Chiang Kai-shek was head of China's Nationalist Party and the country's leader when Japan invaded China's heartland during 1937. 

Chiang's capital was Nanking, but when the Japanese army crushed that city, and its people, Chiang was forced to move the capital to Chungking.  Japan also captured most of China's major cities and its coastal regions during that general time frame. 

In order to prevail against Japan, Chiang (an anti-Communist) was forced to collaborate with Mao Zedong (and his Communist party).  Following the Japanese attack on Pearl Harbor, the United States provided financial support to Chiang and his government - much to the dismay of America's General Joseph Stilwell (who was in charge of U.S. forces in China, India and Burma).

As soon as Japan surrendered, in the late summer of 1945, Chinese Communists and Chinese Nationalists fought a civil war.  By the 1st of October, 1949, the Communists had prevailed, and Mao Zedong announced the People's Republic of China had been formed.

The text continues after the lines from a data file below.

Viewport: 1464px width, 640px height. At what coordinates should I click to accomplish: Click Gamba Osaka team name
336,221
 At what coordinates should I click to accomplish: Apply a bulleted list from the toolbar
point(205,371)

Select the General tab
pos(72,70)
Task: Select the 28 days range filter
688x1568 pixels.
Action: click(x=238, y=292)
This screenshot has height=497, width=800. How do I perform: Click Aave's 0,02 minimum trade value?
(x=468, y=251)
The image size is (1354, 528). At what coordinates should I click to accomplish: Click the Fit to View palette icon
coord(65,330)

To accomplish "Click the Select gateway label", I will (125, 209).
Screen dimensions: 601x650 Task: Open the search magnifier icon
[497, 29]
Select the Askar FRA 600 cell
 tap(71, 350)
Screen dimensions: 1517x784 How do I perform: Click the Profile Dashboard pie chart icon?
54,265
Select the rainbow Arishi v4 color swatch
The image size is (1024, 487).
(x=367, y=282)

Chiang (and whoever was left from his military forces) fled to Taiwan (then called Formosa).  He wrote an autobiography - A Summing up at Seventy - which was published in 1957.

Chiang Kai-shek died on the 5th of April, 1975.  His wife, Soong May-ling, outlived him by nearly three decades.  Because the year of her birth is not clear, Madame Chiang was either 105 or 106 when she died (in New York City) on the 23rd of October, 2003.

Credits

Photo published in the Illustrated London News on the 10th of October, 1941.

U.S. National Archives.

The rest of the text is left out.